Exercise description: Transcribe every line of the listing below word for word, leaving out the pictures.

Dataset entries:
━━━━━━━━
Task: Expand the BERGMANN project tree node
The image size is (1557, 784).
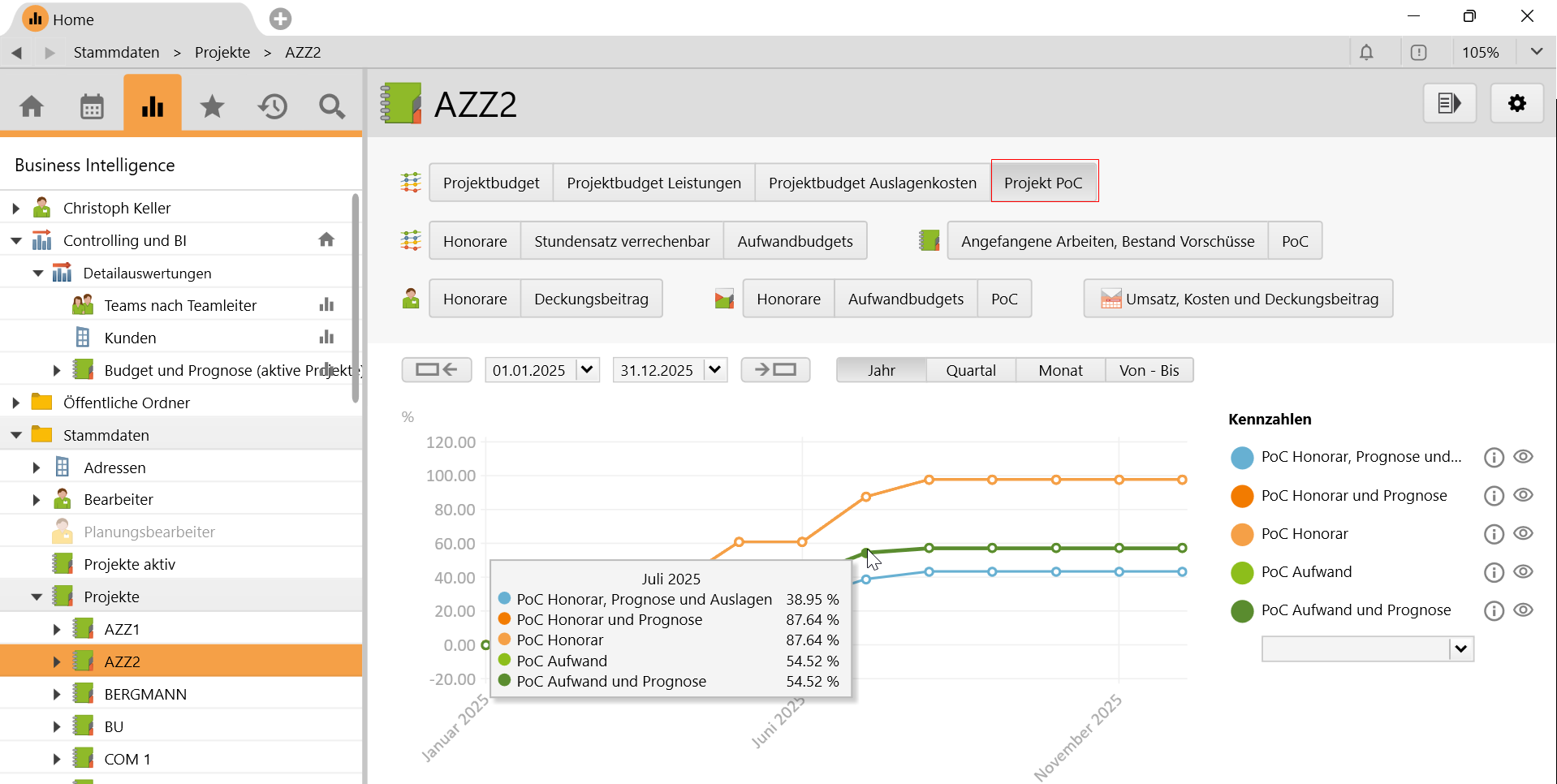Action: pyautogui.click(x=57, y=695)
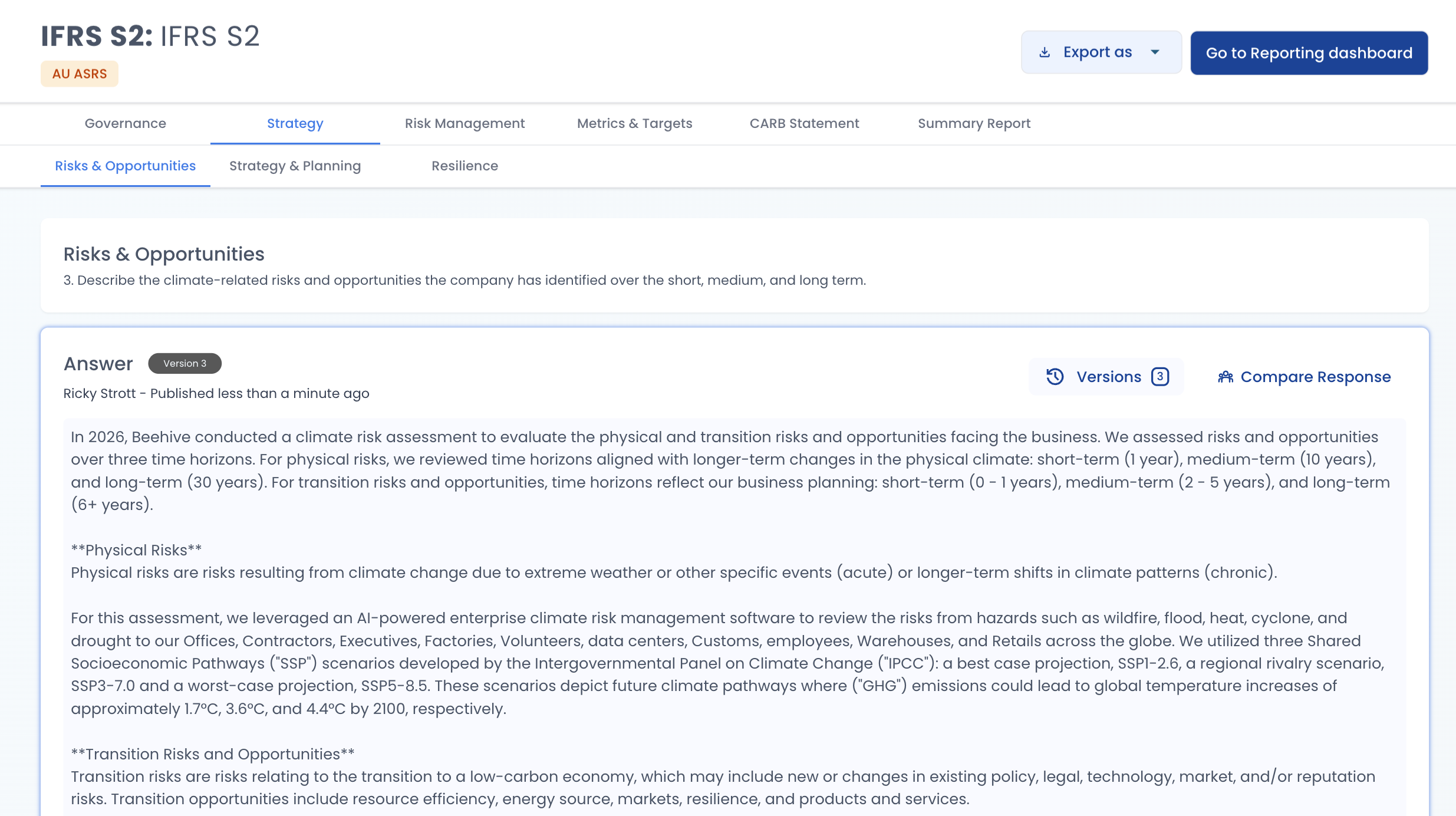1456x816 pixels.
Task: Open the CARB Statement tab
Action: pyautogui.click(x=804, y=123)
━━━━━━━━
Solution for this problem:
Task: Expand the BERGMANN project tree node
The image size is (1557, 784).
Action: pyautogui.click(x=57, y=695)
1456x816 pixels.
Task: Open the CARB Statement tab
Action: pyautogui.click(x=804, y=123)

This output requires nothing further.